Exercício proposto a :: Reescreva, por favor, as linhas de dados a partir da linha que contém "Expand the Mount Point dropdown" até a linha que contém "coord(1087,553)", inclusive. Troque "pencil icon" por "edit icon" e deixe todo o resto igual.

A Parábola Do Homem
A Parábola Do Homem
A Parábola Do Homem
Rico e de Lázaro
Carlos G. Molina
O Salmo 78:2 declara uma profecia messiânica, a qual mostra que Jesus
de Nazaré ensinaria por meio de parábolas: “…abrirei a boca numa
parábola…”1 Jesus contou cerca de quarenta e seis parábolas. 2 Quando
estudamos Mateus, Marcos e Lucas de forma paralela, inclusive ao comparar
suas diversas parábolas, esses três evangelhos são definidos como
sinópticos.3 Lucas é o evangelho que contém a maior quantidade de parábolas,
com um total de vinte e quatro.

Exercício proposto b :: Segundo o texto sobre a parábola do homem rico e de Lázaro, qual evangelho contém a maior quantidade de parábolas?

Dados apresentados ::
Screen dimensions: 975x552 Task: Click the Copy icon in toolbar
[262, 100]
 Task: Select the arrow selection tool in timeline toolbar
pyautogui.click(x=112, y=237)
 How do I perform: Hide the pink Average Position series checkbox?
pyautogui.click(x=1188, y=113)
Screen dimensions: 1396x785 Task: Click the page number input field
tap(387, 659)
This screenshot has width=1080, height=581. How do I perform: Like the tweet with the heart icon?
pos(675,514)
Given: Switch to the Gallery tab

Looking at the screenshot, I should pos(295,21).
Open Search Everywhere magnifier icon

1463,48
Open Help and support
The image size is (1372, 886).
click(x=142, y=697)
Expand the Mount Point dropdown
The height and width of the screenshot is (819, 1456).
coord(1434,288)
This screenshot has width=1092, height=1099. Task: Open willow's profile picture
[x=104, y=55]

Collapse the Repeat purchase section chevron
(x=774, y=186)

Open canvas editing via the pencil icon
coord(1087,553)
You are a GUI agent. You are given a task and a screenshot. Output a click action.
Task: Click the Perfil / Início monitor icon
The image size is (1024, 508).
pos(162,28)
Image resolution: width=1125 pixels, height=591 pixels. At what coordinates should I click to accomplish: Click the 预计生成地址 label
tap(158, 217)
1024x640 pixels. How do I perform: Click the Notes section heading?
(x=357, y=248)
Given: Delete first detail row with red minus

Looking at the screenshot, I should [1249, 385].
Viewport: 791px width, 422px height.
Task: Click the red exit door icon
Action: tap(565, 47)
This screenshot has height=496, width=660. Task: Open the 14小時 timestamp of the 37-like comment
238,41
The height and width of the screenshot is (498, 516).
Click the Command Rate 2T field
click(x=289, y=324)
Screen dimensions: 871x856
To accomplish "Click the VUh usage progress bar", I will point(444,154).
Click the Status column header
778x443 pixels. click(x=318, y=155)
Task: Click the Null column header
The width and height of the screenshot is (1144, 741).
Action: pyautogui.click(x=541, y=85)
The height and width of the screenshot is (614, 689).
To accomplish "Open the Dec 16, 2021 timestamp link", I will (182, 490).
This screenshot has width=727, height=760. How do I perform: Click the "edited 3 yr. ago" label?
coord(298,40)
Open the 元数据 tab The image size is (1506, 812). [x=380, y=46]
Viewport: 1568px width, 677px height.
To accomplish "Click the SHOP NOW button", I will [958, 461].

Resposta escrita a ::
Expand the Mount Point dropdown
The height and width of the screenshot is (819, 1456).
coord(1434,288)
This screenshot has width=1092, height=1099. Task: Open willow's profile picture
[x=104, y=55]

Collapse the Repeat purchase section chevron
(x=774, y=186)

Open canvas editing via the edit icon
coord(1087,553)

Resposta escrita b :: O evangelho de Lucas, com um total de vinte e quatro parábolas.